Data listing:
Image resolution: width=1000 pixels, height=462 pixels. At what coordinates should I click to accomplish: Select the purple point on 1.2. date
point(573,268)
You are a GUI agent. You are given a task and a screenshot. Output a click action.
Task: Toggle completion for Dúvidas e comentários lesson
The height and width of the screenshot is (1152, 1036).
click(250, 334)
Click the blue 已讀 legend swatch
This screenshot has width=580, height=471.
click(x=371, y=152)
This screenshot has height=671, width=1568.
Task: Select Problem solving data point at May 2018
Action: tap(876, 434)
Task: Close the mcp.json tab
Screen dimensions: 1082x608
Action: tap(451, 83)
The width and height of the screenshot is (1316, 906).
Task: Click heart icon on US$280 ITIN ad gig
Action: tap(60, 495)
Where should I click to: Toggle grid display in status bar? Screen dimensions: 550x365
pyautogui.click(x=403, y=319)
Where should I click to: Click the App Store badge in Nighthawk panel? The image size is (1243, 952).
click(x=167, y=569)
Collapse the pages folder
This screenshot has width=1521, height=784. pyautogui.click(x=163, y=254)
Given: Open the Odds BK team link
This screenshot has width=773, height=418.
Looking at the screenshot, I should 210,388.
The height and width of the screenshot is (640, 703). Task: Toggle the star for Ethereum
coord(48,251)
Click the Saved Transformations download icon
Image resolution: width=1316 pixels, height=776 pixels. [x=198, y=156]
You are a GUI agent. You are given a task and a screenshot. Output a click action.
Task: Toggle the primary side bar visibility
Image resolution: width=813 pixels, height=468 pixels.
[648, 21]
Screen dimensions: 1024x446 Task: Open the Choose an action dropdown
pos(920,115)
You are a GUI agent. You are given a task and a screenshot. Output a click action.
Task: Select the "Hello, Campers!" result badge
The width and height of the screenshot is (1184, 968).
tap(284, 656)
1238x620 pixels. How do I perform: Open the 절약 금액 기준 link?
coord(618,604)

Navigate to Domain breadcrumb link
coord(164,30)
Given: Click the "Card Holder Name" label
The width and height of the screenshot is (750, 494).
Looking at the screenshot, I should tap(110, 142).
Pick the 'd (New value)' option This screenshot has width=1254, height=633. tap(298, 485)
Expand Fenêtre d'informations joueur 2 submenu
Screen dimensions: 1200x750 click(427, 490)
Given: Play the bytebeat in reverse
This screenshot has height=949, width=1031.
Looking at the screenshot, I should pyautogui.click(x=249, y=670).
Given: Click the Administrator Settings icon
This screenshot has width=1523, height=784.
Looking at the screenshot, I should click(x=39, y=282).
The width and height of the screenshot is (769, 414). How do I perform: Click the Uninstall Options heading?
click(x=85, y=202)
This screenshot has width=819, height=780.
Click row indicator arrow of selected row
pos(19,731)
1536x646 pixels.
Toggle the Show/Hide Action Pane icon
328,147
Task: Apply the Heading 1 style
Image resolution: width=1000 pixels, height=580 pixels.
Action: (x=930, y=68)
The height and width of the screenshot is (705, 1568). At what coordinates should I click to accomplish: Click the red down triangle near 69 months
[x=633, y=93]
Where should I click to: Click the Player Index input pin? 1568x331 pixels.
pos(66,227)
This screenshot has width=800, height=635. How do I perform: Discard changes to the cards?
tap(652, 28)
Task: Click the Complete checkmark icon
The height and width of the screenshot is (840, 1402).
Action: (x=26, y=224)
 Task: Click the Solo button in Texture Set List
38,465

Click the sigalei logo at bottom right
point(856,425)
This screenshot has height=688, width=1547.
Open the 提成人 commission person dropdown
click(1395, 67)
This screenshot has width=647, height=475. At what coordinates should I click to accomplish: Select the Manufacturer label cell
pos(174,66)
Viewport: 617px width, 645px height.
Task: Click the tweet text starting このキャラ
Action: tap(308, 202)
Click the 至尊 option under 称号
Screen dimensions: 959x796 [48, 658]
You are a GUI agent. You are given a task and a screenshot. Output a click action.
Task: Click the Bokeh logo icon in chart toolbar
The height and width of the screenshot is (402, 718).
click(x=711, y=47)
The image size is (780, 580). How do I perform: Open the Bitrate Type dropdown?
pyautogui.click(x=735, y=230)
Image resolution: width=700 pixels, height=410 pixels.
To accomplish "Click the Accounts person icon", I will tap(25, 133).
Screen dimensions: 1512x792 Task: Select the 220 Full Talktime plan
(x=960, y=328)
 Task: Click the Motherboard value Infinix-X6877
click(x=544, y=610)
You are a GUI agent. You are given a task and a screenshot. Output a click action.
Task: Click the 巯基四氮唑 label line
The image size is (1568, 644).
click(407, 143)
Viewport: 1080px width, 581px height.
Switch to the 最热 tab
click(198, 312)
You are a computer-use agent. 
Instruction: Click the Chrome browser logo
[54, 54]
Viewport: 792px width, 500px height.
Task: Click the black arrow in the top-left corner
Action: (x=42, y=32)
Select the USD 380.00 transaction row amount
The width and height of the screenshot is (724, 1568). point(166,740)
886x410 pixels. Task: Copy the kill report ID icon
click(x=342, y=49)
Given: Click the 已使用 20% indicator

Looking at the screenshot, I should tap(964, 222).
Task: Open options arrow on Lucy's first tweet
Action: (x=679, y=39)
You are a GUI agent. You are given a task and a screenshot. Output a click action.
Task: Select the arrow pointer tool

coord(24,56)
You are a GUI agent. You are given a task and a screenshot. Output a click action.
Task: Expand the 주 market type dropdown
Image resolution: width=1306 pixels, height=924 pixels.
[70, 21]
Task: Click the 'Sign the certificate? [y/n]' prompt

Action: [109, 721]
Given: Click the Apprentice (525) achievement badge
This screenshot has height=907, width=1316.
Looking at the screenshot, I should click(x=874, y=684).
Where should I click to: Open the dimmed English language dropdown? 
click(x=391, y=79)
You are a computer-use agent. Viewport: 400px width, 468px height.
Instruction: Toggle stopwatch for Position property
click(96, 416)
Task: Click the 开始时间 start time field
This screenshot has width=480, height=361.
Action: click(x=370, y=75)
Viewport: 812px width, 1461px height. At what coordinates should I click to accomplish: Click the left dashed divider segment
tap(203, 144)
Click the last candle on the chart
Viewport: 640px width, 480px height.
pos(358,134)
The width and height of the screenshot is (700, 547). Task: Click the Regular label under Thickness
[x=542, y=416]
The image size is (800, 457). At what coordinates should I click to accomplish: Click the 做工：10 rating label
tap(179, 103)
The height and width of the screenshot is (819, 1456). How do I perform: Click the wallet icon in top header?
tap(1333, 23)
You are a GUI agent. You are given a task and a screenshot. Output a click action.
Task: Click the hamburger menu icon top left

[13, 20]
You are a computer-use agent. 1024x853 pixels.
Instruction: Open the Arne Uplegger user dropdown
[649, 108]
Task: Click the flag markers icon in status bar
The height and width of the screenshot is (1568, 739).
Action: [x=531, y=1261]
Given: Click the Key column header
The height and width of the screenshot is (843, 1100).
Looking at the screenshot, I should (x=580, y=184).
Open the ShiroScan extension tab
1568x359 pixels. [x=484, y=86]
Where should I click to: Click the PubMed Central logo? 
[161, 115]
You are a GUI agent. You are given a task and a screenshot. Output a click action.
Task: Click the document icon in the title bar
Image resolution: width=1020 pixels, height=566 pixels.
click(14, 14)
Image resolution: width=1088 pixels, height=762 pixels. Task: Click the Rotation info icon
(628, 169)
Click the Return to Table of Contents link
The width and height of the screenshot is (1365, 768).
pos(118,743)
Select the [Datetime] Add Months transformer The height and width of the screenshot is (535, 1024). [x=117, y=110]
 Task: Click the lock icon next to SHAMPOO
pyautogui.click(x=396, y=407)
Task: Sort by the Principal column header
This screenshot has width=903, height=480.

Goal of the exercise: Return the data from the top line through the bottom line exactly.

Answer space:
Image resolution: width=1000 pixels, height=462 pixels. At what coordinates should I click to accomplish: Select the purple point on 1.2. date
point(573,268)
You are a GUI agent. You are given a task and a screenshot. Output a click action.
Task: Toggle completion for Dúvidas e comentários lesson
The height and width of the screenshot is (1152, 1036).
click(250, 334)
Click the blue 已讀 legend swatch
This screenshot has width=580, height=471.
click(x=371, y=152)
This screenshot has height=671, width=1568.
Task: Select Problem solving data point at May 2018
Action: tap(876, 434)
Task: Close the mcp.json tab
Screen dimensions: 1082x608
Action: tap(451, 83)
The width and height of the screenshot is (1316, 906).
Task: Click heart icon on US$280 ITIN ad gig
Action: tap(60, 495)
Where should I click to: Toggle grid display in status bar? Screen dimensions: 550x365
pyautogui.click(x=403, y=319)
Where should I click to: Click the App Store badge in Nighthawk panel? The image size is (1243, 952).
click(x=167, y=569)
Collapse the pages folder
This screenshot has width=1521, height=784. pyautogui.click(x=163, y=254)
Given: Open the Odds BK team link
This screenshot has width=773, height=418.
Looking at the screenshot, I should 210,388.
The height and width of the screenshot is (640, 703). Task: Toggle the star for Ethereum
coord(48,251)
Click the Saved Transformations download icon
Image resolution: width=1316 pixels, height=776 pixels. [x=198, y=156]
You are a GUI agent. You are given a task and a screenshot. Output a click action.
Task: Toggle the primary side bar visibility
Image resolution: width=813 pixels, height=468 pixels.
[648, 21]
Screen dimensions: 1024x446 Task: Open the Choose an action dropdown
pos(920,115)
You are a GUI agent. You are given a task and a screenshot. Output a click action.
Task: Select the "Hello, Campers!" result badge
The width and height of the screenshot is (1184, 968).
tap(284, 656)
1238x620 pixels. How do I perform: Open the 절약 금액 기준 link?
coord(618,604)

Navigate to Domain breadcrumb link
coord(164,30)
Given: Click the "Card Holder Name" label
The width and height of the screenshot is (750, 494).
Looking at the screenshot, I should tap(110, 142).
Pick the 'd (New value)' option This screenshot has width=1254, height=633. tap(298, 485)
Expand Fenêtre d'informations joueur 2 submenu
Screen dimensions: 1200x750 click(427, 490)
Given: Play the bytebeat in reverse
This screenshot has height=949, width=1031.
Looking at the screenshot, I should pyautogui.click(x=249, y=670).
Given: Click the Administrator Settings icon
This screenshot has width=1523, height=784.
Looking at the screenshot, I should click(x=39, y=282).
The width and height of the screenshot is (769, 414). How do I perform: Click the Uninstall Options heading?
click(x=85, y=202)
This screenshot has width=819, height=780.
Click row indicator arrow of selected row
pos(19,731)
1536x646 pixels.
Toggle the Show/Hide Action Pane icon
328,147
Task: Apply the Heading 1 style
Image resolution: width=1000 pixels, height=580 pixels.
Action: (x=930, y=68)
The height and width of the screenshot is (705, 1568). At what coordinates should I click to accomplish: Click the red down triangle near 69 months
[x=633, y=93]
Where should I click to: Click the Player Index input pin? 1568x331 pixels.
pos(66,227)
This screenshot has width=800, height=635. How do I perform: Discard changes to the cards?
tap(652, 28)
Task: Click the Complete checkmark icon
The height and width of the screenshot is (840, 1402).
Action: (x=26, y=224)
 Task: Click the Solo button in Texture Set List
38,465

Click the sigalei logo at bottom right
point(856,425)
This screenshot has height=688, width=1547.
Open the 提成人 commission person dropdown
click(1395, 67)
This screenshot has width=647, height=475. At what coordinates should I click to accomplish: Select the Manufacturer label cell
pos(174,66)
Viewport: 617px width, 645px height.
Task: Click the tweet text starting このキャラ
Action: tap(308, 202)
Click the 至尊 option under 称号
Screen dimensions: 959x796 [48, 658]
You are a GUI agent. You are given a task and a screenshot. Output a click action.
Task: Click the Bokeh logo icon in chart toolbar
The height and width of the screenshot is (402, 718).
click(x=711, y=47)
The image size is (780, 580). How do I perform: Open the Bitrate Type dropdown?
pyautogui.click(x=735, y=230)
Image resolution: width=700 pixels, height=410 pixels.
To accomplish "Click the Accounts person icon", I will tap(25, 133).
Screen dimensions: 1512x792 Task: Select the 220 Full Talktime plan
(x=960, y=328)
 Task: Click the Motherboard value Infinix-X6877
click(x=544, y=610)
You are a GUI agent. You are given a task and a screenshot. Output a click action.
Task: Click the 巯基四氮唑 label line
The image size is (1568, 644).
click(407, 143)
Viewport: 1080px width, 581px height.
Switch to the 最热 tab
click(198, 312)
You are a computer-use agent. 
Instruction: Click the Chrome browser logo
[54, 54]
Viewport: 792px width, 500px height.
Task: Click the black arrow in the top-left corner
Action: (x=42, y=32)
Select the USD 380.00 transaction row amount
The width and height of the screenshot is (724, 1568). point(166,740)
886x410 pixels. Task: Copy the kill report ID icon
click(x=342, y=49)
Given: Click the 已使用 20% indicator

Looking at the screenshot, I should tap(964, 222).
Task: Open options arrow on Lucy's first tweet
Action: (x=679, y=39)
You are a GUI agent. You are given a task and a screenshot. Output a click action.
Task: Select the arrow pointer tool

coord(24,56)
You are a GUI agent. You are given a task and a screenshot. Output a click action.
Task: Expand the 주 market type dropdown
Image resolution: width=1306 pixels, height=924 pixels.
[70, 21]
Task: Click the 'Sign the certificate? [y/n]' prompt

Action: [109, 721]
Given: Click the Apprentice (525) achievement badge
This screenshot has height=907, width=1316.
Looking at the screenshot, I should click(x=874, y=684).
Where should I click to: Open the dimmed English language dropdown? 
click(x=391, y=79)
You are a computer-use agent. Viewport: 400px width, 468px height.
Instruction: Toggle stopwatch for Position property
click(96, 416)
Task: Click the 开始时间 start time field
This screenshot has width=480, height=361.
Action: click(x=370, y=75)
Viewport: 812px width, 1461px height. At what coordinates should I click to accomplish: Click the left dashed divider segment
tap(203, 144)
Click the last candle on the chart
Viewport: 640px width, 480px height.
pos(358,134)
The width and height of the screenshot is (700, 547). Task: Click the Regular label under Thickness
[x=542, y=416]
The image size is (800, 457). At what coordinates should I click to accomplish: Click the 做工：10 rating label
tap(179, 103)
The height and width of the screenshot is (819, 1456). How do I perform: Click the wallet icon in top header?
tap(1333, 23)
You are a GUI agent. You are given a task and a screenshot. Output a click action.
Task: Click the hamburger menu icon top left

[13, 20]
You are a computer-use agent. 1024x853 pixels.
Instruction: Open the Arne Uplegger user dropdown
[649, 108]
Task: Click the flag markers icon in status bar
The height and width of the screenshot is (1568, 739).
Action: [x=531, y=1261]
Given: Click the Key column header
The height and width of the screenshot is (843, 1100).
Looking at the screenshot, I should (x=580, y=184).
Open the ShiroScan extension tab
1568x359 pixels. [x=484, y=86]
Where should I click to: Click the PubMed Central logo? 
[161, 115]
You are a GUI agent. You are given a task and a screenshot. Output a click action.
Task: Click the document icon in the title bar
Image resolution: width=1020 pixels, height=566 pixels.
click(14, 14)
Image resolution: width=1088 pixels, height=762 pixels. Task: Click the Rotation info icon
(628, 169)
Click the Return to Table of Contents link
The width and height of the screenshot is (1365, 768).
pos(118,743)
Select the [Datetime] Add Months transformer The height and width of the screenshot is (535, 1024). [x=117, y=110]
 Task: Click the lock icon next to SHAMPOO
pyautogui.click(x=396, y=407)
Task: Sort by the Principal column header
This screenshot has width=903, height=480.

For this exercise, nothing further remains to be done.